_Actividades_.
a. Devuelve sin cambios el fragmento del relato sobre los orangutanes que empieza en "Sigue el festín" y termina en "forma de cono.".
b. Según el relato sobre los orangutanes, ¿en qué recipientes llevaban la comida los trabajadores a la gran plataforma?
c. Prolonga el relato sobre los orangutanes a partir de su última oración.

_Bloque de texto_.
※
Antes de iniciarse el pase, una extranjera muy alta ,que parecía ser una de las responsables del centro, nos explicó lo que íbamos a presenciar y las normas a seguir.

En una pequeña explanada, repleta de restos de comida, habían dos tarimas con cuerdas entrelazadas y sujetas a los enormes árboles del bosque. Las dos personas  encargadas de dejar la comida debían mantener a raya a los macacos, que nerviosos intentaban apropiarse del botín con escaramuzas archiconocidas de los empleados encargados de la alimentación, manteniéndose en los límites de la explanada, antes de que la vegetación engullera la tierra, la hiciera desaparecer. Pero los protagonistas no eran ellos — para su desgracia—, sino los orangutanes: esos simpáticos y adorables simios que tanto se parecen a nosotros.

No tardaron en aparecer varias hembras con sus crías y algún macho vago que prefería que le dieran de comer antes que buscarse las habichuelas en la selva. La mayoría de adultos lograban rehabilitarse y, poco a poco, necesitaban menos ayuda humana para sobrevivir.



¡ La hora de la comida!



Sigue el festín


Ya más relajados



Luego hubo otro pase en una gran plataforma, alejada de la primera y conectadas por pasarelas elevadas que cruzaban la selva. Allí, sobre una tarima construida entre los troncos de los árboles ,los diligentes trabajadores vaciaron sus canastos de mimbre en forma de cono.

Finalizado este pase, retornamos una vez más a la gradería cerrada para ver la última entrega de comida del día. Los macacos se habían retirado de las tarimas, tras devorar todo lo que quedaba. Pero volvieron cuando aparecieron los primeros orangutanes y los empleados con sus canastas de mimbre repletas de sabrosos alimentos.


                                                               La mirada que no olvida



El Centro de Rehabilitación me pareció una idea brillante: una forma digna de ayudar a estos animales a regresar a su hábitat. Todo lo contrario a lo que representan, para mí, la mayoría de los zoológicos:  cementerios de seres vivos, de miradas tristes  y anhelos perdidos.
※
_Datos mostrados_.
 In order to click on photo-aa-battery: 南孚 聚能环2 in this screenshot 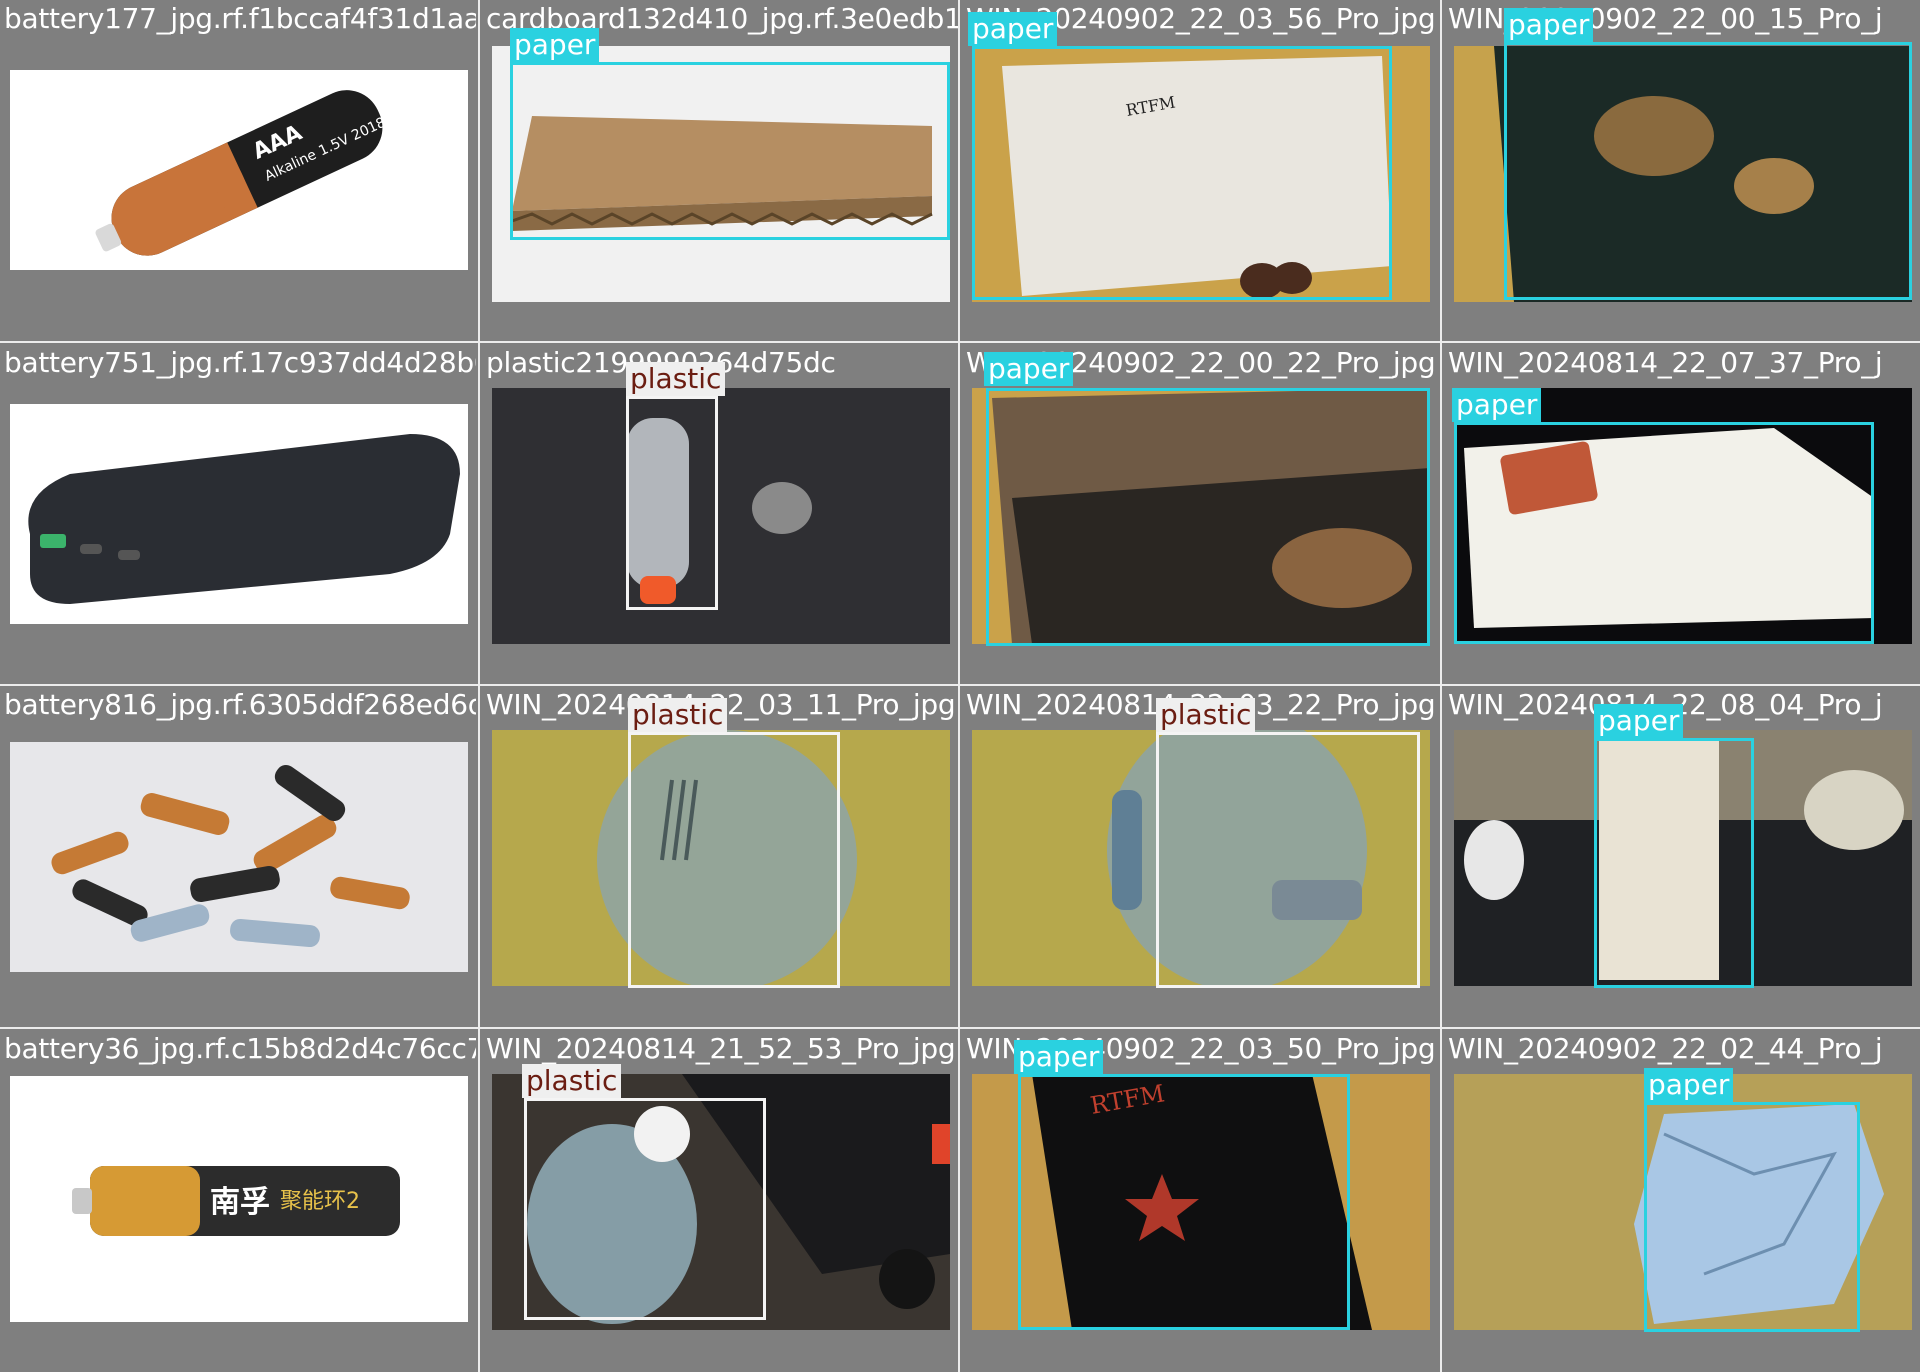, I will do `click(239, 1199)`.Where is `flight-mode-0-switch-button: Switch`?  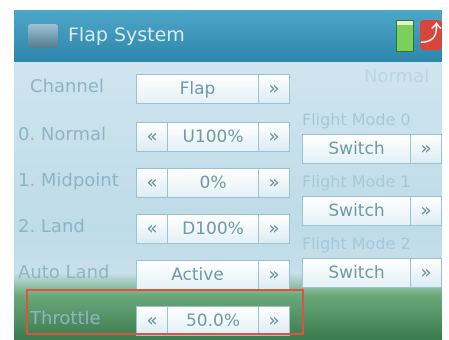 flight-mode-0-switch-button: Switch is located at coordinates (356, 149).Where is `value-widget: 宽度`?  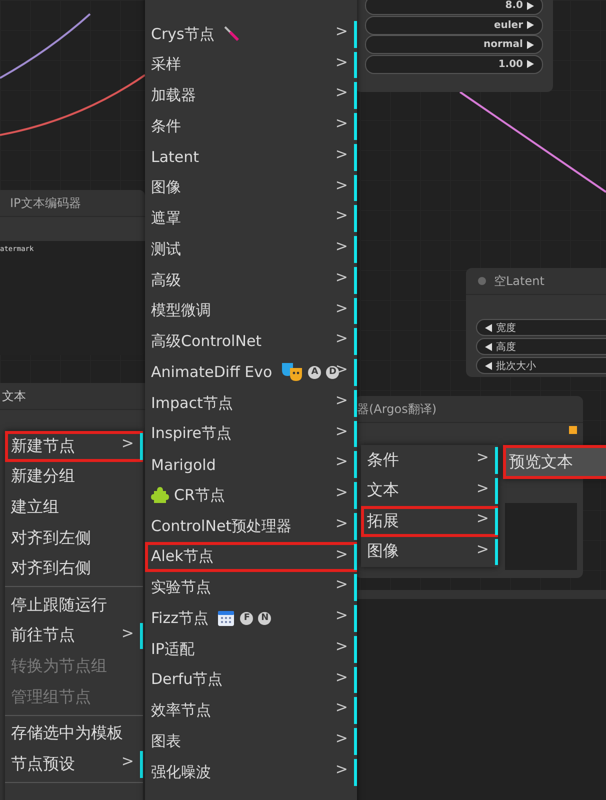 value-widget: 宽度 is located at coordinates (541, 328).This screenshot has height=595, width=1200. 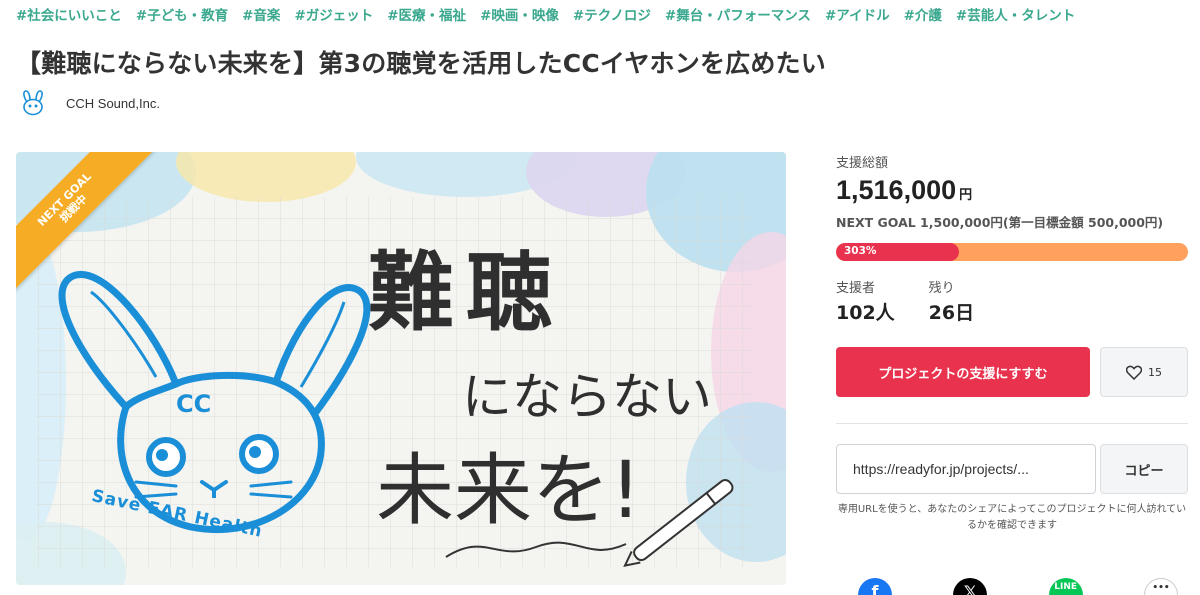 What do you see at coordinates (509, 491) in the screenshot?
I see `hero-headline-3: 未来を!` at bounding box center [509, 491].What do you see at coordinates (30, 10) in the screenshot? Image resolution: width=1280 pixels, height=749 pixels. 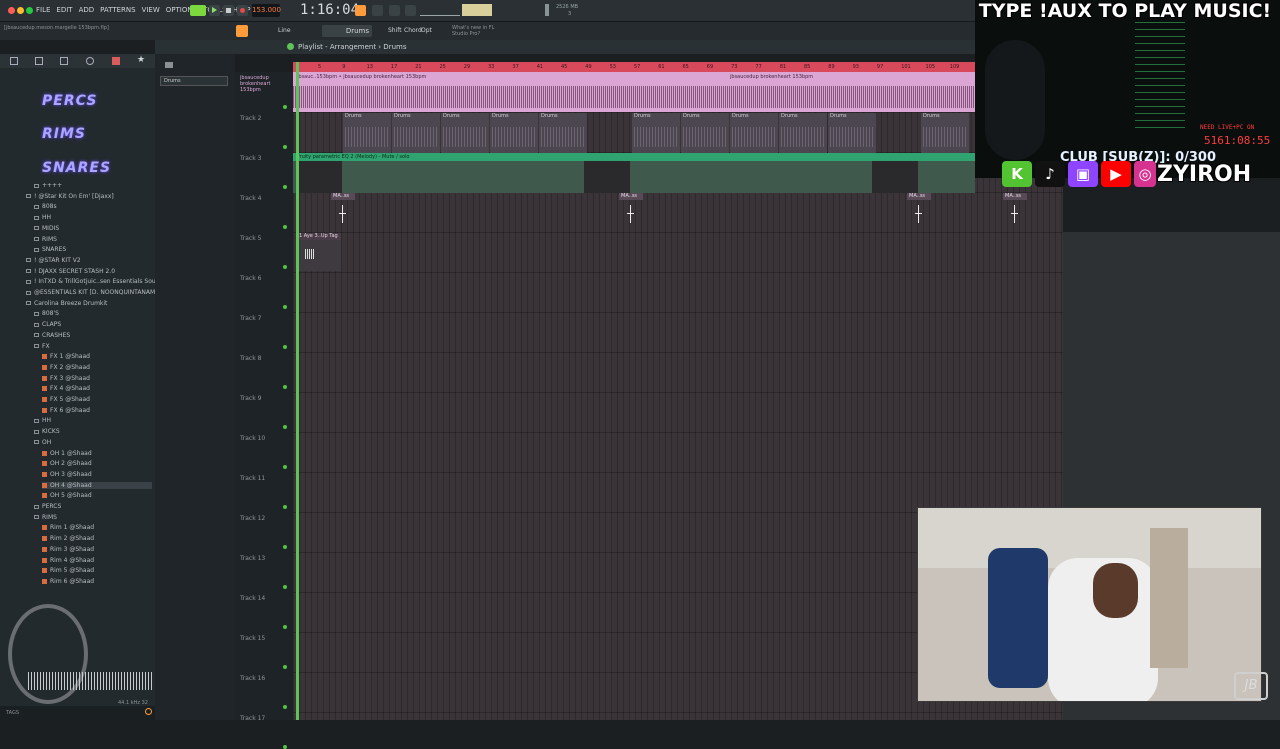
※
_Resultados_.
a.
Sigue el festín


Ya más relajados



Luego hubo otro pase en una gran plataforma, alejada de la primera y conectadas por pasarelas elevadas que cruzaban la selva. Allí, sobre una tarima construida entre los troncos de los árboles ,los diligentes trabajadores vaciaron sus canastos de mimbre en forma de cono.

b. En canastos de mimbre en forma de cono.

c.
El último zoológico que visité fue en Tailandia hacía veinte años, y la experiencia fue tan desoladora que me prometí no volver a pisar uno jamás. Aquel lugar me dejó una enorme sensación de culpa, de participar silenciosamente en un espectáculo denigrante que nada tenía que ver con la supervivencia.

Y lo más paradójico de todo es que el primer recuerdo de mi existencia — el momento en que se activo mi conciencia, cuando comencé a existir como algo real para mí (pues antes no recordaba que hubiera existido alguna vez) — ocurrió en un zoológico.  Un cachorro de león me seguía de un lado a otro mientras yo reía, separados por barrotes. Era un juego inocente, donde uno era libre y el otro esclavo, donde la amistad perecía ante el acero horizontal que nos separaba.

 ¿Acaso la belleza — la verdadera belleza— no hay que buscarla en las profundidades y no en la superficie, donde no vemos nada, donde todo queda sujeto a nuestros ronroneos de placer?



La combi del perdón


Convencimos a Mi Pequeña Heredera, con la cómplice discreción de Peluche Discreto, para caminar un poco en dirección a las cuatro casas dispersas que se veían frente a la entrada, aunque eran menos de las que imaginábamos. Para fortuna de ella, una combi se detuvo junto a nosotros cuando apenas llevábamos medio kilómetro andando. El conductor nos preguntó si queríamos ir a Sandakan, y ella respondió que sí sin dudar. Viendo el panorama de la carretera en esos primeros kilómetros, agradecí que no me hiciera caso.

La verdad  es que no tenía mucho encanto, salvo por algunos varanos que sorprendimos sin querer en el arcén  y que salieron corriendo a sumergirse en la frondosa vegetación que ya empezaba a manifestarse en las orillas de la carretera.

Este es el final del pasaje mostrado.